*** Block opens ***

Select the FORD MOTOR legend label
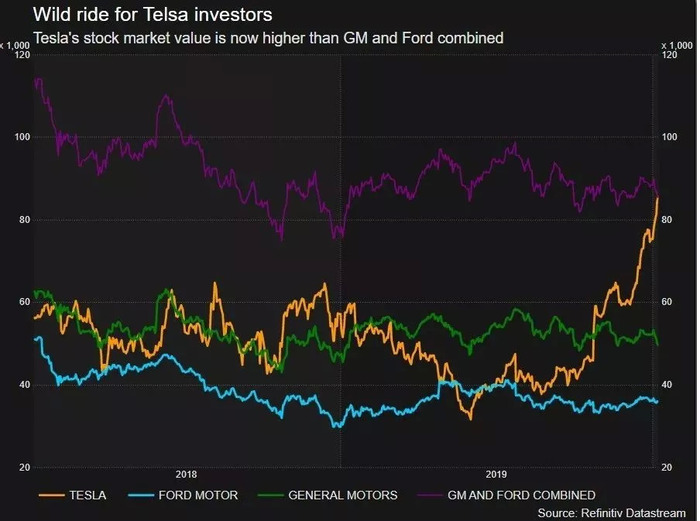This screenshot has width=700, height=521. tap(198, 495)
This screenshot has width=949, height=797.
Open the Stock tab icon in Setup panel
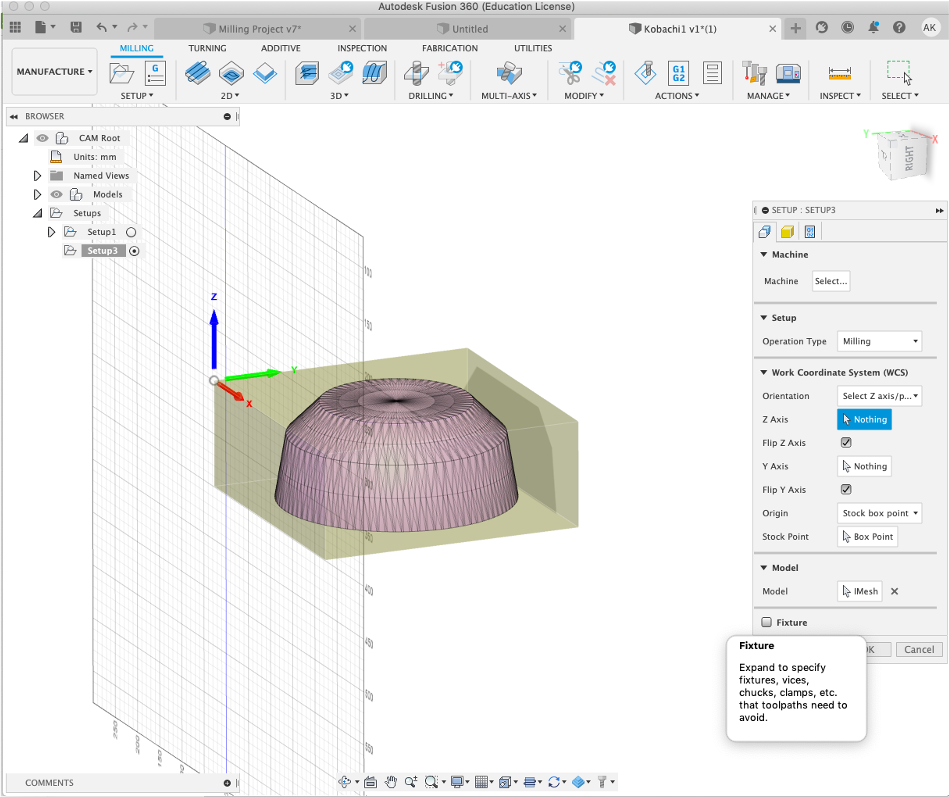pos(787,232)
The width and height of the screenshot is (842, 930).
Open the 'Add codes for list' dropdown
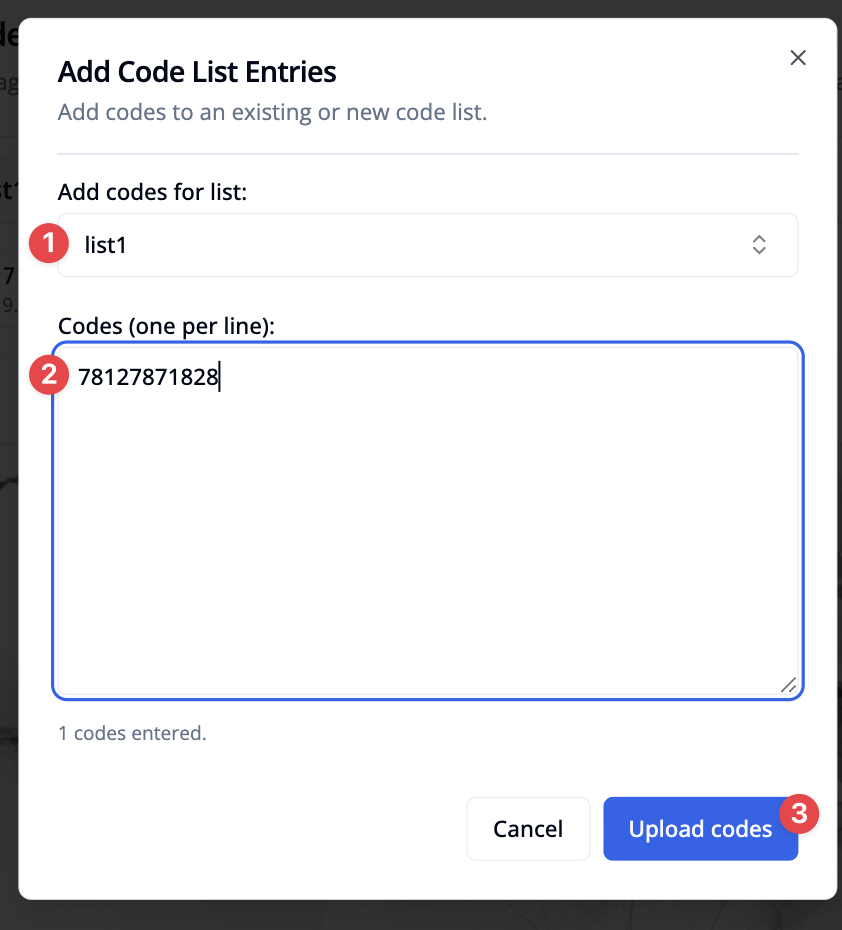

*** Block closes ***

Problem description: An exact copy of the material above is required, minus its images.

Expected answer:
Select the FORD MOTOR legend label
This screenshot has width=700, height=521. tap(198, 495)
This screenshot has width=949, height=797.
Open the Stock tab icon in Setup panel
pos(787,232)
The width and height of the screenshot is (842, 930).
Open the 'Add codes for list' dropdown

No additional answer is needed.